As sociedades nascem entre os pais e os filhos, entre os irmãos, entre os que vivem em um mesmo lar, entre os que finalmente se unem para constituir um novo lar; As sociedades nascem quando criamos uma nova amizade ou até mesmo quando dizemos bom dia no elevador, mas talvez as sociedades não sejam assim criadas, sejam descobertas, talvez a sociedade entre a semente do girasol e o sol seja confirmada através da planta que nasce quando "morre" a semente, mas provavelmente já existia antes de se confirmar.

Os pensamentos que nos impelem a fazer ou deixar de fazer qualquer coisa, o trato que temos para conosco mesmo e para com nossos organismos, talvez estas coisas sejam os germens da sociedade que firmamos conosco mesmo ao nascer.
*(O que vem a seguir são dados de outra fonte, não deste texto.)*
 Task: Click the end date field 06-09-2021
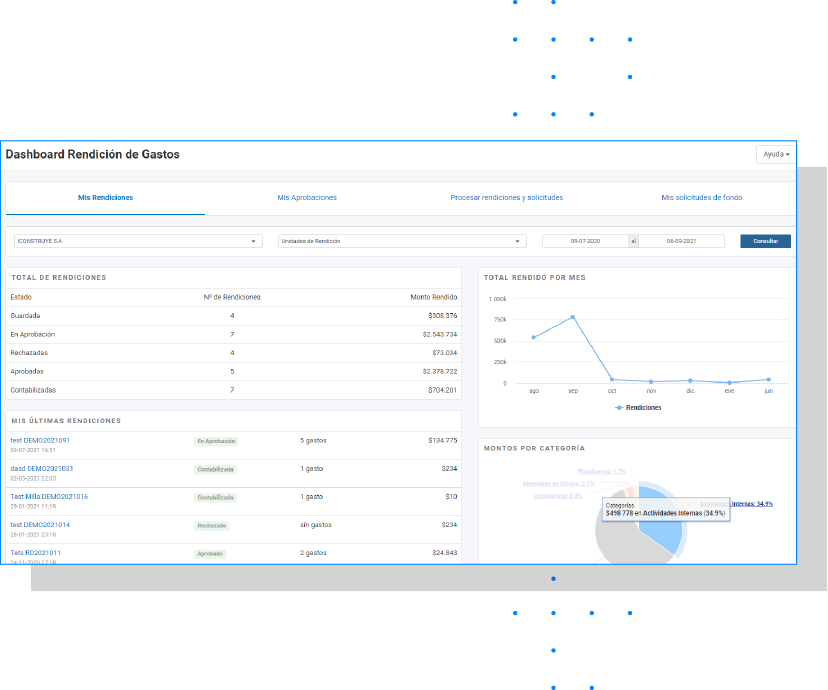[x=681, y=241]
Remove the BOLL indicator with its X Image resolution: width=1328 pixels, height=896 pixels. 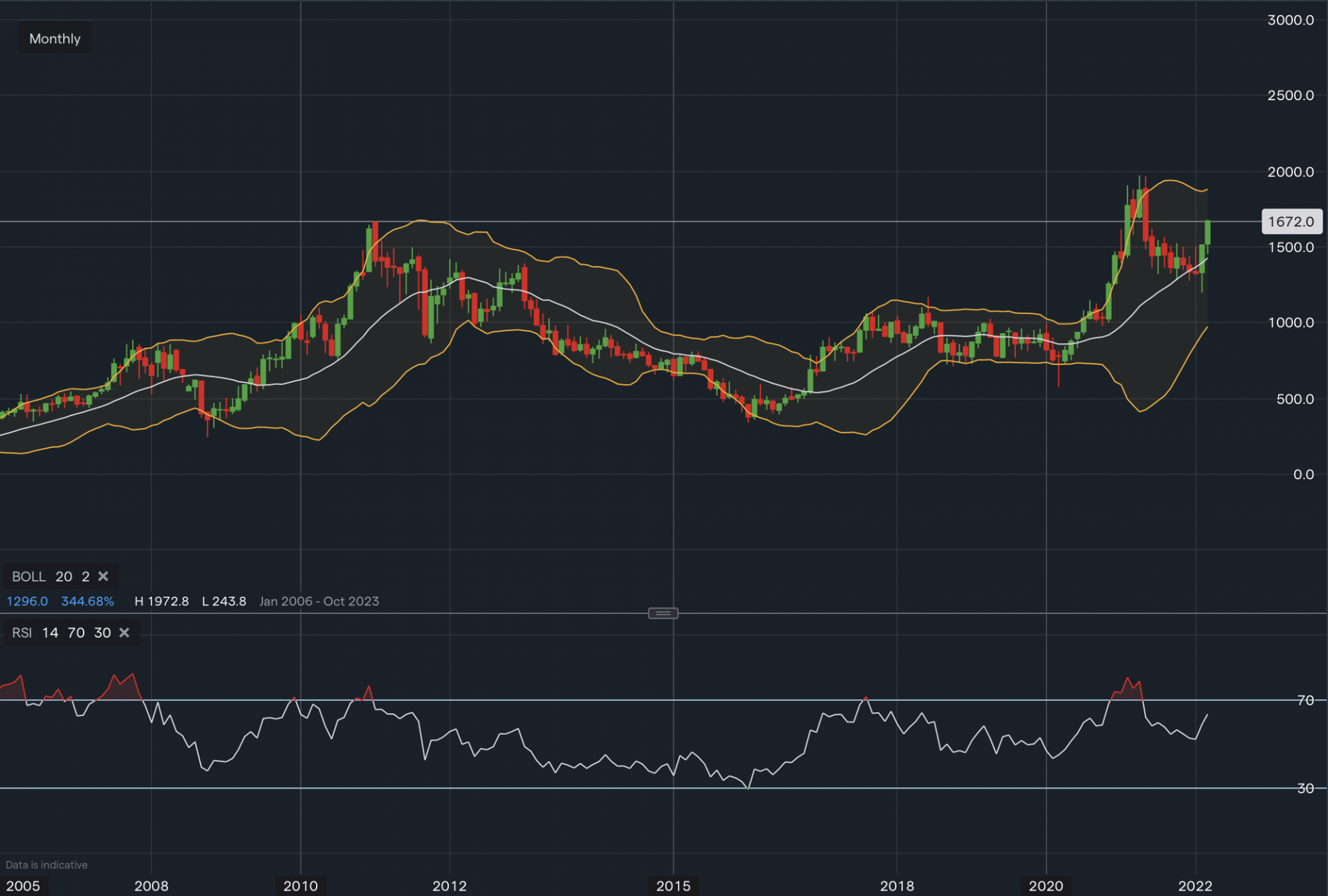[103, 576]
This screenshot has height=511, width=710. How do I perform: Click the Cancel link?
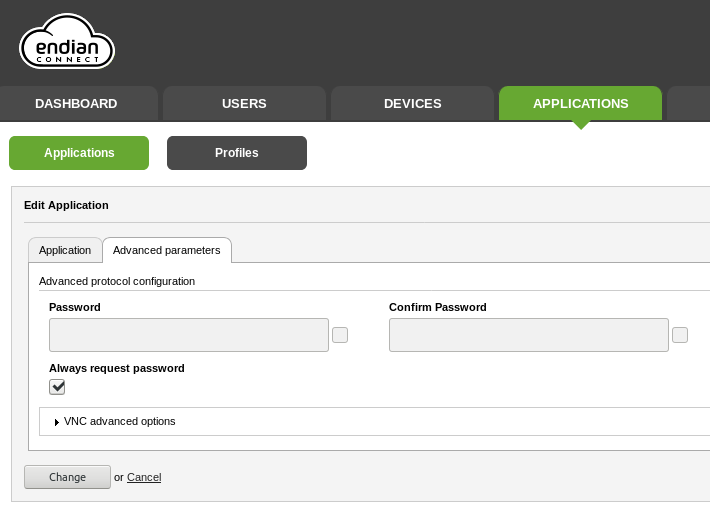144,478
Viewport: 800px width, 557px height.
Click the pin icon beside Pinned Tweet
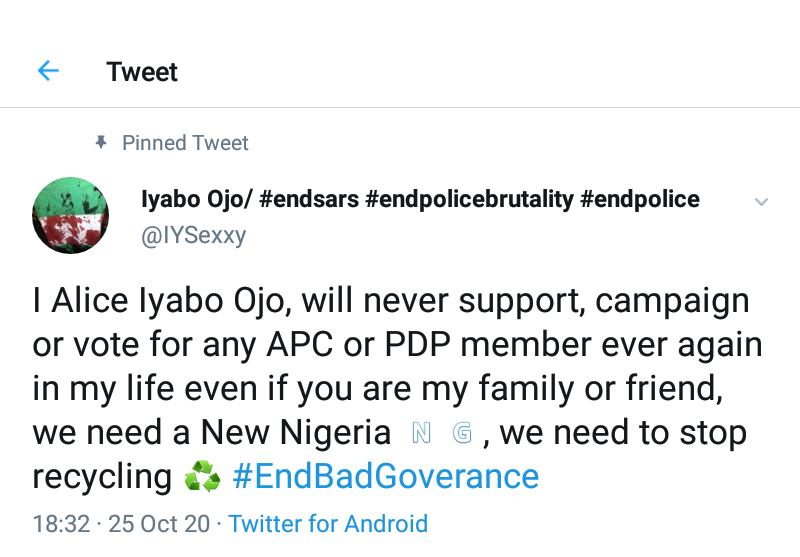pos(100,143)
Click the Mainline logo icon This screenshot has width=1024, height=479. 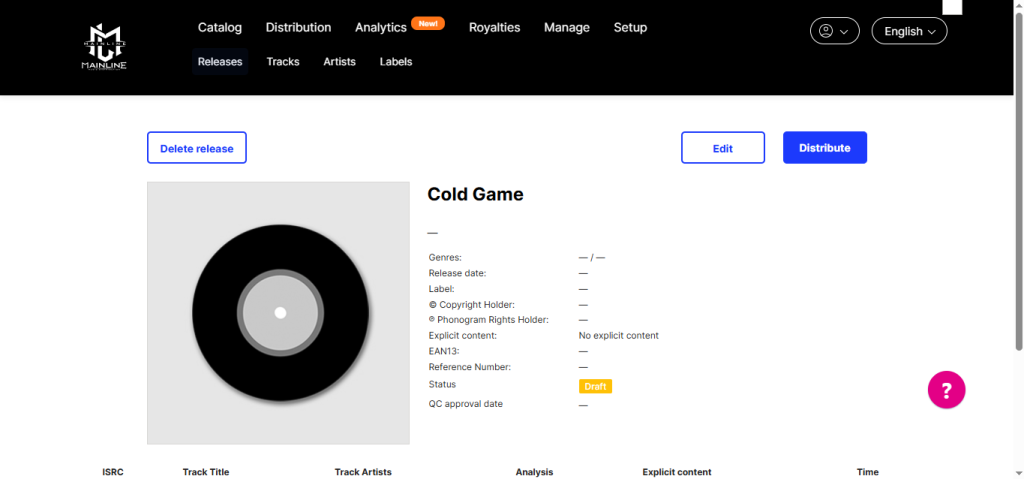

Sera que os objetivos desta sociedade cujo processo para o nascimento leva em torno de 9 meses, são exclusivamente ter lucro? Por ventura não seria ter sucesso, um conceito mais amplo (é tão amplo que cada um terá uma definição própria para ele)? Será que é menos sucedido o caiçara que contempla o por do sol em seu barco, do que o banqueiro que educou seus três filhos? Qual sociedade determina se valemos alguma coisa, se somos sucedidos: a sociedade dos homens vivos que estão mortos, sepultados na pobreza moral em que se encontram muitos daqueles que deveriam ser nossos exemplos para a vida, ou a sociedade que temos com nossas próprias consciências enquanto indivíduos, ou ... ? Quem dirá?

Possuímos a nosso serviço um aparato de 60 a 100 trilhões de células, uma sociedade harmônica que nos serve sem grandes problemas.

Que fazemos para honrar esta sociedade que nos serve?